RECORDS SUPPLIED
• • • •

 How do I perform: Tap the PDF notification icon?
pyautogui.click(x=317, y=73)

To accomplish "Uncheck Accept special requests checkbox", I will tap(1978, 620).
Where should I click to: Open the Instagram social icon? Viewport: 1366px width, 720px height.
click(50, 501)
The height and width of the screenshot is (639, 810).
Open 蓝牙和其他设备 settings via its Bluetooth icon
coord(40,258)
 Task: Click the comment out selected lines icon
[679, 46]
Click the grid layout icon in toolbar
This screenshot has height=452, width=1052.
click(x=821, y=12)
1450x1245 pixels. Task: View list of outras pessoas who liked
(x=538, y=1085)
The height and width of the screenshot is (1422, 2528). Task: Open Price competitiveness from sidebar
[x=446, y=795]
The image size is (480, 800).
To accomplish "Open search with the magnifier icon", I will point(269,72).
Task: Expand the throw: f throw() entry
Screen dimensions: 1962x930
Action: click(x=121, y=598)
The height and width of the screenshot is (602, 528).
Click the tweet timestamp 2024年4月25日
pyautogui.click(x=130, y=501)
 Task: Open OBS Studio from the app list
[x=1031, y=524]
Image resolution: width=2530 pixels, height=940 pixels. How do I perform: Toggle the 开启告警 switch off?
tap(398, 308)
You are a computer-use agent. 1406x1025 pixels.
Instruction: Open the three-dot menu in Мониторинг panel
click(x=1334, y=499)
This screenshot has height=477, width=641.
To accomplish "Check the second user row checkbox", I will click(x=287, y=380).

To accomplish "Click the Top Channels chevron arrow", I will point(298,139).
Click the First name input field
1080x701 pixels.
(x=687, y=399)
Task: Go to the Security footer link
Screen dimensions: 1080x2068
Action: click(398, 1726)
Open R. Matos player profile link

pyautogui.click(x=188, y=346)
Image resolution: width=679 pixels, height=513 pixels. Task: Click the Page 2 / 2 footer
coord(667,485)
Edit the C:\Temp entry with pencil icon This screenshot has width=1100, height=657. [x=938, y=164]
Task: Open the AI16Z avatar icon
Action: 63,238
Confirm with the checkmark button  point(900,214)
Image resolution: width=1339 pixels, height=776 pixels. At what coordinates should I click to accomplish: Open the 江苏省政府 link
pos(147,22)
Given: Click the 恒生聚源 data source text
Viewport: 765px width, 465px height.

• • • •

TASK DIRECTIONS
Rewrite the listing above with each "screenshot" changed to "capture" and nothing else altered.

EXERCISE RESPONSE
 How do I perform: Tap the PDF notification icon?
pyautogui.click(x=317, y=73)

To accomplish "Uncheck Accept special requests checkbox", I will tap(1978, 620).
Where should I click to: Open the Instagram social icon? Viewport: 1366px width, 720px height.
click(50, 501)
The height and width of the capture is (639, 810).
Open 蓝牙和其他设备 settings via its Bluetooth icon
coord(40,258)
 Task: Click the comment out selected lines icon
[679, 46]
Click the grid layout icon in toolbar
This capture has height=452, width=1052.
click(x=821, y=12)
1450x1245 pixels. Task: View list of outras pessoas who liked
(x=538, y=1085)
The height and width of the capture is (1422, 2528). Task: Open Price competitiveness from sidebar
[x=446, y=795]
The image size is (480, 800).
To accomplish "Open search with the magnifier icon", I will point(269,72).
Task: Expand the throw: f throw() entry
Screen dimensions: 1962x930
Action: click(x=121, y=598)
The height and width of the capture is (602, 528).
Click the tweet timestamp 2024年4月25日
pyautogui.click(x=130, y=501)
 Task: Open OBS Studio from the app list
[x=1031, y=524]
Image resolution: width=2530 pixels, height=940 pixels. How do I perform: Toggle the 开启告警 switch off?
tap(398, 308)
You are a computer-use agent. 1406x1025 pixels.
Instruction: Open the three-dot menu in Мониторинг panel
click(x=1334, y=499)
This capture has height=477, width=641.
To accomplish "Check the second user row checkbox", I will click(x=287, y=380).

To accomplish "Click the Top Channels chevron arrow", I will point(298,139).
Click the First name input field
1080x701 pixels.
(x=687, y=399)
Task: Go to the Security footer link
Screen dimensions: 1080x2068
Action: click(398, 1726)
Open R. Matos player profile link

pyautogui.click(x=188, y=346)
Image resolution: width=679 pixels, height=513 pixels. Task: Click the Page 2 / 2 footer
coord(667,485)
Edit the C:\Temp entry with pencil icon This capture has width=1100, height=657. [x=938, y=164]
Task: Open the AI16Z avatar icon
Action: 63,238
Confirm with the checkmark button  point(900,214)
Image resolution: width=1339 pixels, height=776 pixels. At what coordinates should I click to accomplish: Open the 江苏省政府 link
pos(147,22)
Given: Click the 恒生聚源 data source text
Viewport: 765px width, 465px height.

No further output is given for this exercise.